Sunday, March 26, 2006


(click on image to enlarge that jellow map of....hmmm...what IS that a map of?)
My friend Piltdown Man (http://piltdownman.blogspot.com/)was complaing about how the little neighbourhoods in New Orleans were wiped out...that they have now lost so much. The small neighbourhoods which created NOLA Jazz, crab gumbo, blackened catfish... There are blogs from people ( http://slimbolala.blogspot.com/) who are IN New Orleans, and their attutude is a little different! Most seem to feel that some of the slums which got wiped out are better off gone. That possibly (horrible thought coming...brace yourself...) that people really didn't want to live there. And that possibly the fine jazz and good food had been replaced by gangsta violence, methamphetamine and crack use, and a crushing poverty.

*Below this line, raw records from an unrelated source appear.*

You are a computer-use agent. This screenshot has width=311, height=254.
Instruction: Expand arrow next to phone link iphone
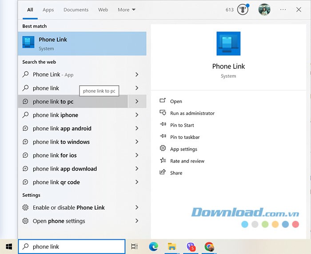(137, 115)
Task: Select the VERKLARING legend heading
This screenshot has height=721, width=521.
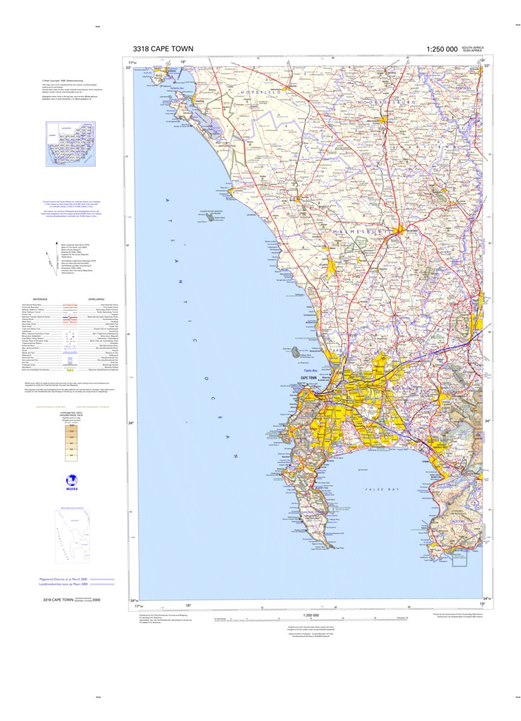Action: pos(97,299)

He felt that the suburbs were soul-less, gasoline hungry carbon copy environments. Hard to argue with that. And gosh knows...when the great gasoline crunch comes, the suburbs will be mighty expensive places to raise your kids! I have always loved the idea of small neighbourhoods, villages in the big city so to speak. I have watched them change character over the years...usually they seem to go upward, but occasionally a nice little neighbourhood goes to hell in a handbasket. Below is the comment I put on Pilt's blog....

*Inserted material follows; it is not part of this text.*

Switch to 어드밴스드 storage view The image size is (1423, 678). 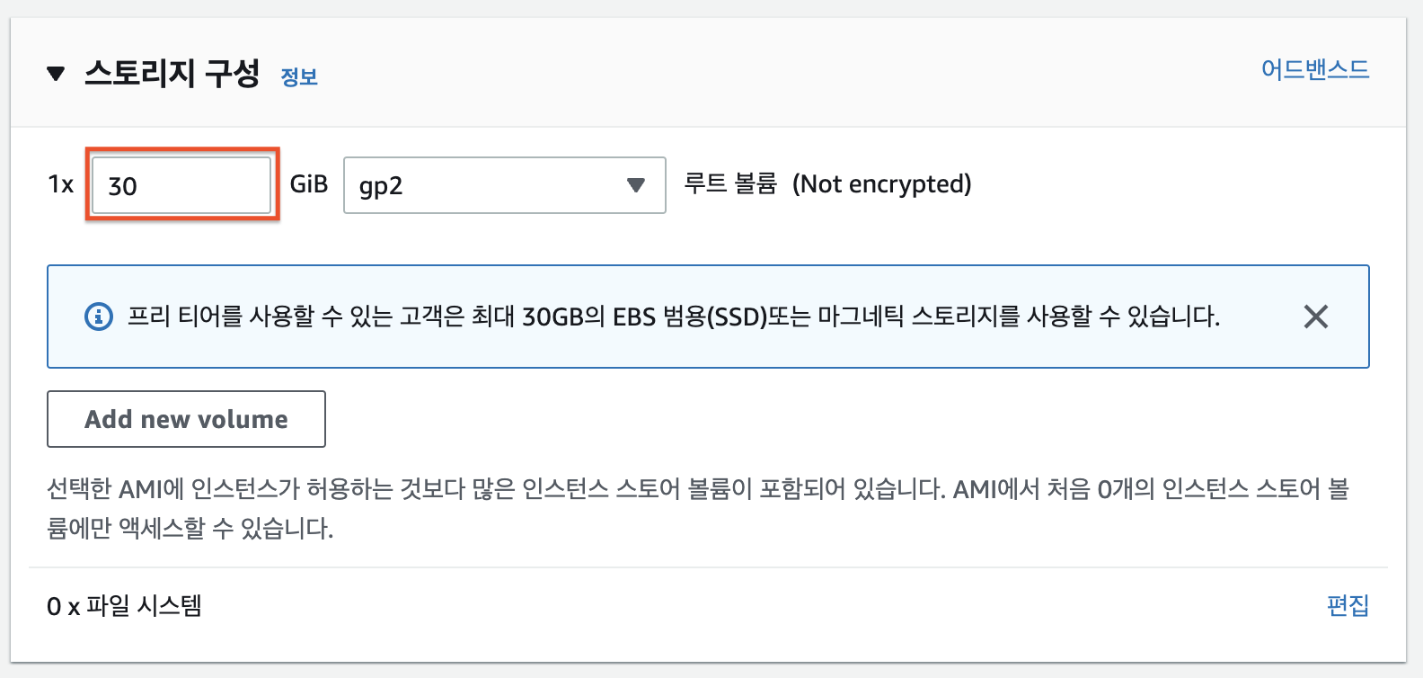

There is a perception that any nice little neighbourhood will turn into an isolated devalued introspective ghetto with little warning. Example...I watched a 9th ward resident complaining bitterly about how "those unemployed Vietnamese were coming in, cooking their fish heads and taking jobs away from po blacks." A telling example! So, people move the suburbs where housing prices are always on an upward curve, and it never becomes ghettoized. Example, Toronto's Chinatown. Example, Ottawa's Marconi road (the Italian Quarter if you will). People growing up in these tight little communities don't think of them as particularly dynamic...they think of them as restrictive, insular, run by moustache Pete's and old women who cook cabbage all day. Next thing you know, a couple of Pathans have moved in next door, and its "T'hell wit dis, Marta, we're going to the suburbs. Nice thing about the 'burbs is that it is always the same...you don't get a bunch of "those people" moving in to threaten your daughters. You have a nice yard, a dog, 2.5 children, and the local shopping mall which will act as a surrogate village to raise your kids. How you gonna turn that around?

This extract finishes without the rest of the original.